WHAT THE EXERCISE ASKS: In the reading list, which novel is described as hard to find in print?
━━━ EXTRACTED TEXT
Traudl Junge's "Until the Final Hour" -- she was Hitler's secretary and stayed with him in the bunker until the very end. This was FASCINATING reading. The up-close-and-personal view of Hitler will change your mind about him, FOREVER. He was NOT a crazed, syphilitic madman, or anything like it. That's the scary part.

I read a few Phillipa Gregory books earlier in the year -- WHAT a snooze! Don't bother with them.

Read:

"Awakenings" by Oliver Sacks
"Mad In America" by Robert Whitaker
"Surviving Schizophrenia" by F. Fuller Torrey, MD (a good book)

The last two had to do with someone on another website, not me, so don't worry.

Also, "Daybreak" by Frank G. Slaughter -- a novel you'll have trouble finding in print. It's very old.

Oh yeah, and Elaine Cassel, "The Other War: The Bush Administration and the End of Civil Liberties"

Check this out:

http://www.counterpunch.org/cassel04262003.html

I can't think what all I read. This is the short list, gleaned from what I have lying around in the room right now.
━━━━━━
━━━ EXTRACTED INFORMATION
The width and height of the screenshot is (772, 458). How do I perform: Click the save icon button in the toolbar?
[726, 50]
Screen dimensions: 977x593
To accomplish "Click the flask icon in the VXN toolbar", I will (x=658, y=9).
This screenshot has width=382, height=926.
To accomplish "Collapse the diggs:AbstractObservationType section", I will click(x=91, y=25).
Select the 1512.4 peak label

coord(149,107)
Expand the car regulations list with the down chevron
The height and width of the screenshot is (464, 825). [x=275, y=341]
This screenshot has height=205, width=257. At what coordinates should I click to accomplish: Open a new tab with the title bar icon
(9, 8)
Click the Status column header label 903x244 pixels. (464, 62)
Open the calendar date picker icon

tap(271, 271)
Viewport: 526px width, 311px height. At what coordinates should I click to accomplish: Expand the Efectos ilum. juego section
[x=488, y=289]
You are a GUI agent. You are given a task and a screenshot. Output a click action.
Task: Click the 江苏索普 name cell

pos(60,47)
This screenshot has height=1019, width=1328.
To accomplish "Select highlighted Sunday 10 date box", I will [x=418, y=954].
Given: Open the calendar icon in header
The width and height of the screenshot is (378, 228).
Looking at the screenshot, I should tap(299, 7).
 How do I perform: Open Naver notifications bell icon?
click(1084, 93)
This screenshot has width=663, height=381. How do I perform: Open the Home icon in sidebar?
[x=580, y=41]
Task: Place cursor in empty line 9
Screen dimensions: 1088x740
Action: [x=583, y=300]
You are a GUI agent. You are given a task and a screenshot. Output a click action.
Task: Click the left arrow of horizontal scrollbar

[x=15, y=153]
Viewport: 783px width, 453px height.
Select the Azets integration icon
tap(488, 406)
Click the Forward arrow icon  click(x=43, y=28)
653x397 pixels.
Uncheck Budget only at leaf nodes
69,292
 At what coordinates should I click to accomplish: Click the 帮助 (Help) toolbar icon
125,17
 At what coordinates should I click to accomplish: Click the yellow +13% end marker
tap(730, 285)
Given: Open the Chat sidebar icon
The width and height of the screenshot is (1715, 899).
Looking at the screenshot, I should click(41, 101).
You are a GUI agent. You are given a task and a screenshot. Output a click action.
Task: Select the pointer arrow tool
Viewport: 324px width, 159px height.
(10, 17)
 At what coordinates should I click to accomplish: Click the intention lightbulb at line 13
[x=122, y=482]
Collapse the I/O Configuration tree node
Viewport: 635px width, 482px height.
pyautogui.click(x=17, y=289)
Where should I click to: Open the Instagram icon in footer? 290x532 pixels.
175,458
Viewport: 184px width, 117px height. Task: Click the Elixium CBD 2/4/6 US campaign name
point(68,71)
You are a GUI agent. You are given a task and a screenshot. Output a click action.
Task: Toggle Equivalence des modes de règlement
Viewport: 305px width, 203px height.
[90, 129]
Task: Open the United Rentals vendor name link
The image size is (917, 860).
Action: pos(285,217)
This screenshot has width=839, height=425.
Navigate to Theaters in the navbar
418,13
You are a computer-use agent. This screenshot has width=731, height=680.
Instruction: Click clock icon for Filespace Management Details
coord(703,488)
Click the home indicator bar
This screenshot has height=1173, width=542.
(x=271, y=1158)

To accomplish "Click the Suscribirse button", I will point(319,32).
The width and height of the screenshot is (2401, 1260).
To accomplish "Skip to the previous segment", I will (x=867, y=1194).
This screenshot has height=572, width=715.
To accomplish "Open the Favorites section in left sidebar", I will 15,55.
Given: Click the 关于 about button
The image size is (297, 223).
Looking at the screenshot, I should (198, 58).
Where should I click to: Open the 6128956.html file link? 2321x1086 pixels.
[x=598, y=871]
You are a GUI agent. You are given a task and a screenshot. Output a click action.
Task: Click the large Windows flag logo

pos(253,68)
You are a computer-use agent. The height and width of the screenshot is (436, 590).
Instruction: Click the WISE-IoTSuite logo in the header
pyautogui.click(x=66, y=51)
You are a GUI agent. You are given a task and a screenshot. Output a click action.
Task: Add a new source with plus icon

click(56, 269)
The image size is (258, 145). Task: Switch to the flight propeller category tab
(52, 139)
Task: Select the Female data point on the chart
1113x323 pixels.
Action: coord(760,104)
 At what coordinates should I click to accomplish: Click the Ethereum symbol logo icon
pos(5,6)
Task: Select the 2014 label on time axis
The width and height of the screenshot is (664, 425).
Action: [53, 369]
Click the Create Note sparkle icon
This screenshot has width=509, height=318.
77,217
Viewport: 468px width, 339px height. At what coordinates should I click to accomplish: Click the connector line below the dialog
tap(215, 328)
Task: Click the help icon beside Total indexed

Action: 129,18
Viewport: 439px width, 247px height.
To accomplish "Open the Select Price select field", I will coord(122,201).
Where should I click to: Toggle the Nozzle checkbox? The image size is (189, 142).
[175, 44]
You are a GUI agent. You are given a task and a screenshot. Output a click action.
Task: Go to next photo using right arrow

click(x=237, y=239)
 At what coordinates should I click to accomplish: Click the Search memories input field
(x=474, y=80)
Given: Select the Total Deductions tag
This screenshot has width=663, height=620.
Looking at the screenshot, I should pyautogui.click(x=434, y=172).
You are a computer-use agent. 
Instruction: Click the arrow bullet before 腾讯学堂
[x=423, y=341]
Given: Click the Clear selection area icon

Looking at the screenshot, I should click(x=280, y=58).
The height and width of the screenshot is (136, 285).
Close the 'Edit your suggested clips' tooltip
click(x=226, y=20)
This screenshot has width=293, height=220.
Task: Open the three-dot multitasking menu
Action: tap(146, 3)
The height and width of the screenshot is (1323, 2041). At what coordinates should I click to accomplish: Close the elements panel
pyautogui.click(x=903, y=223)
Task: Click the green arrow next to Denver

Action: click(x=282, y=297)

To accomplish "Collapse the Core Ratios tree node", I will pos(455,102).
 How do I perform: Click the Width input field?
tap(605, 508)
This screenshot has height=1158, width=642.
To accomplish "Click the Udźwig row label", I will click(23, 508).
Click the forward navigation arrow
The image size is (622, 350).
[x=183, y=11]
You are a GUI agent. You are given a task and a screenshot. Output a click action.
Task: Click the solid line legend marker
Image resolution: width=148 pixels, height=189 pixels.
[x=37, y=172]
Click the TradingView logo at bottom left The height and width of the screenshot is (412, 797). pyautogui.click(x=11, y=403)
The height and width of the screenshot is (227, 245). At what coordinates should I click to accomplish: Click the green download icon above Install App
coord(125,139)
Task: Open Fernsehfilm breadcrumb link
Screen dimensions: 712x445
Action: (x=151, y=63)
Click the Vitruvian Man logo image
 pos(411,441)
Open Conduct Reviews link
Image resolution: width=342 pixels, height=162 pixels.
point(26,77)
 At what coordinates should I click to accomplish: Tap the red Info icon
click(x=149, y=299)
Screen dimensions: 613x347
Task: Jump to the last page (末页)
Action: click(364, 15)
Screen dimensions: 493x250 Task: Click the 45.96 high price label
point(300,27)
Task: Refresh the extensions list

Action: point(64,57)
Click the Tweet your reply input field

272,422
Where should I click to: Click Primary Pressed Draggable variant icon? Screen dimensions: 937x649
━━━━━━
EXERCISE RESULT: "Daybreak" by Frank G. Slaughter